Any Israeli Prime Minister who acts on this will take his life in his hands. Right wing settlers have already assassinated one Prime Minister, and there is no reason to believe they would hesitate to do it again. Furthermore the Israeli military has become infected by right wing religious Judaism, with right wing Rabbis, in the last incursion into Israel, telling soldiers that killing Palestinians was their religious duty. This influence is likely to only grow stronger the more time goes on, and by the time a Prime Minister feels he must make a deal, or else, the military may no longer be willing to obey orders.
The ability to make a two-state deal is thus likely to decline over time, even as the necessity to do so increases.
The third solution set is to simply remove all Palestinians from the occupied territories. This doesn’t mean genocide, this just means shoving them out into neighbouring nations, and letting them worry about the Palestinians. This will turn Israel into a pariah state, but it will give them control of a good portion of Greater Israel without having to worry about pesky Palestinians, and while the neighbouring nations won’t like it, Israel has nukes, so who cares what they think?
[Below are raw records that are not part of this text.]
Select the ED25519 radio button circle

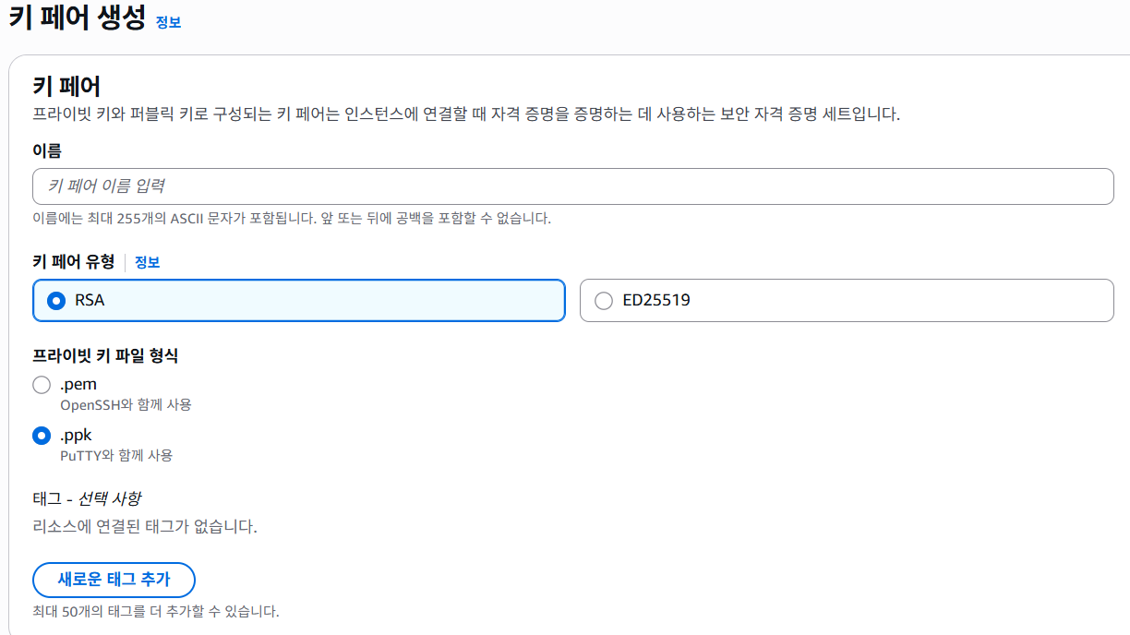click(604, 301)
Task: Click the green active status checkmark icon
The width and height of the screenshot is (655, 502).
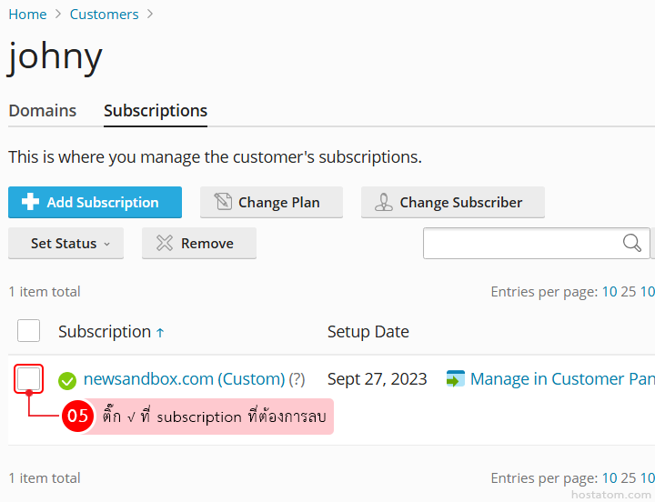Action: (66, 380)
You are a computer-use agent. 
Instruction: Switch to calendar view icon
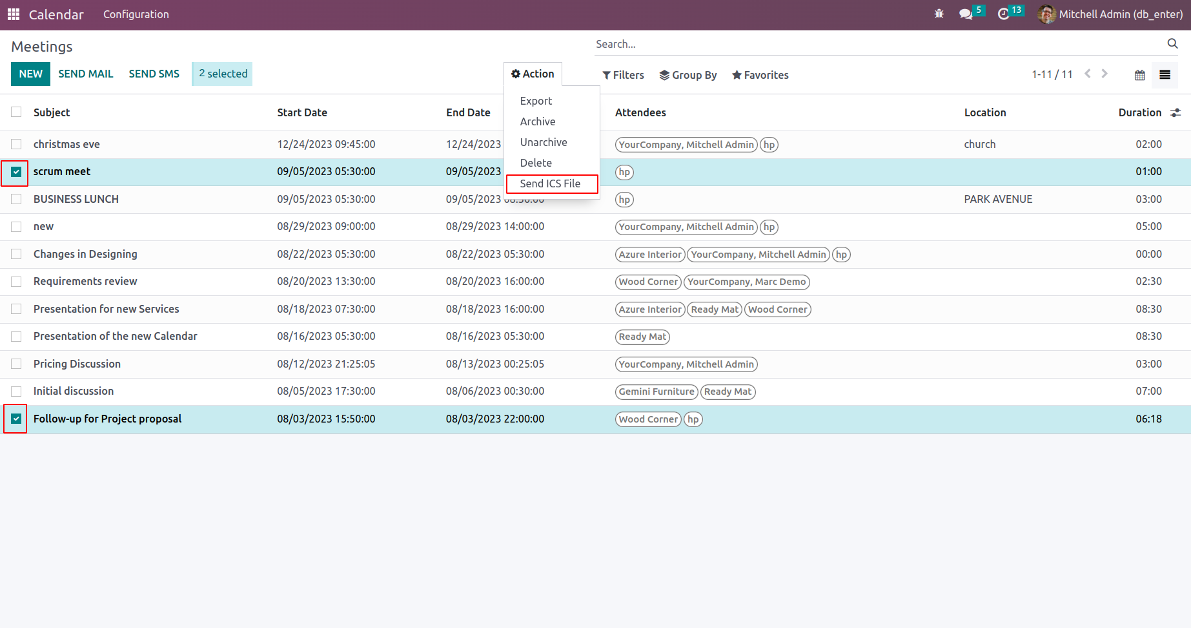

These seem to me to be the three most likely endgames for Israel – the end of the Jewish ethnic state in a one state solution, a two-state compromise, or the ethnic cleansing of Palestinians from Palestine and the creation of a Greater Israel which is Jewish, and a pariah state.
It’s hard to anticipate which solution will be chosen, but I think the single state or the cleansing of Palestinians are the most likely end-games at this point. The two-state solution is unlikely to occur, since making it occur would cost an Israeli PM his life and might not be allowed by the army.
One might object that a single-state is unlikely for the same reasons, but single-state is the long term solution. When population numbers become 80/20 Palestinian/Jewish you either have to ethnic cleanse or give up, the status quo will be intoldrable. The two-state solution is what occurs before then.
I don’t hold out a lot of hope for a pretty solution in Israel/Palestine, or a solution in the near term. Could be I’m wrong, and I hope I am, but it seems unlikely.